The morphological properties of both synthetic levans were different due to variations in the synthesis of optimum conditions, especially pH. Accordingly, the synthesis of pH-responsive biopolymer was beneficial to develop preferred materials for drug delivery or other industrial desired materials[[41]]. Moreover, the thermal stability properties of levan produced were degraded at lower temperatures (208 oC and 211 oC) compared to other levans, such as levan produced by Zymomonas mobilis and Halomonas sp. AAD6 that degraded at 217oC and 253 °C, respectively[[42],[43]].

The bioactivity of both levans has been tested in our study as antimicrobial and antioxidant agents. The antioxidant capacity of our levan was similar to that of Srikanth et al.’s[[16]] and Benattouche et al.’s[[44]] studies, in which the DPPH-scavenging effect increased with the elevation of levan concentration as exopoly-saccharides. The scavenging ability of levan on DPPH radical might be due to the ability of hydroxyl group to donate its electron as hydrogen radical[[27],[34],[45]]. These results suggest that the antioxidant activity of both levans is relatively lower compared to ascorbic acid. However, it would be possible and might be beneficial to be used in biomedicine industries. Aside from that, both Lsbl-bk1 and Lsbl-bk2 levan products, as exoploysaccharides, have beneficial potency as an antibacterial agent.
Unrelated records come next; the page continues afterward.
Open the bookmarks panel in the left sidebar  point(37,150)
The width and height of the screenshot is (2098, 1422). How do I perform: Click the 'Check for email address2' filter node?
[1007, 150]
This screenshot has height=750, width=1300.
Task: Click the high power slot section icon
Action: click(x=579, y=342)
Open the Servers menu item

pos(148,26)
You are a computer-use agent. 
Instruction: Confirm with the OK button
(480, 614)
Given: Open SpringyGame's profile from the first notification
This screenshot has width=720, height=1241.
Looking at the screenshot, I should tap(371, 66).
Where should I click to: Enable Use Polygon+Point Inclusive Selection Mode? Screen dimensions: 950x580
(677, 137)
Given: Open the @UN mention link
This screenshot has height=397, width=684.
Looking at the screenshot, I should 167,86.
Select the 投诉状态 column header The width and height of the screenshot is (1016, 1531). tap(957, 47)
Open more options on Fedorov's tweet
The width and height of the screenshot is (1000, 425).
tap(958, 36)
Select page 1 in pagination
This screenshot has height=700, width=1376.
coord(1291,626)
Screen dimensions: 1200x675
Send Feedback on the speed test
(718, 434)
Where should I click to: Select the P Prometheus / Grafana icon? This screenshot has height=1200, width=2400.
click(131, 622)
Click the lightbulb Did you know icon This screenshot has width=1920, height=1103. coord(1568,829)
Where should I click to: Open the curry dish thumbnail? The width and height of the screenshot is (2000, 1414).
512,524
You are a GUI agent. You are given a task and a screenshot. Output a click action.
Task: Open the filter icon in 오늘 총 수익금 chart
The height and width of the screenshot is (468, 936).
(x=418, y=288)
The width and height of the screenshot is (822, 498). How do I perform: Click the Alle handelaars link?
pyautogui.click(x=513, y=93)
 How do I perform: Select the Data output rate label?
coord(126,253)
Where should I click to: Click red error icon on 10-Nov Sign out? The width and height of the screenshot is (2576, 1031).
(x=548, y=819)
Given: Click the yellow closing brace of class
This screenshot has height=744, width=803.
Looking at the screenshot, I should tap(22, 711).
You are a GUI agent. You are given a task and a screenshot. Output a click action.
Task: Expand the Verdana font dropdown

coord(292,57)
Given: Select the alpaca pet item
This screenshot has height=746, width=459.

Previous studies have shown that exopolysachharides with antimicrobial activity could inhibit the growth of S. aureus, E. coli, and P. aeruginosa with an inhibition zone diameter about 15-20 mm[[44],[46]]. It has also been assumed that exopolysaccharide levans can disrupt the bacterial cell wall integrity by blocking nutrients input[[36],[46]].

In summary, our preliminary research indicates that the produced levan possessed antioxidant and antibacterial activities; therefore, it is the potential to be used in food and pharmaceutical industries.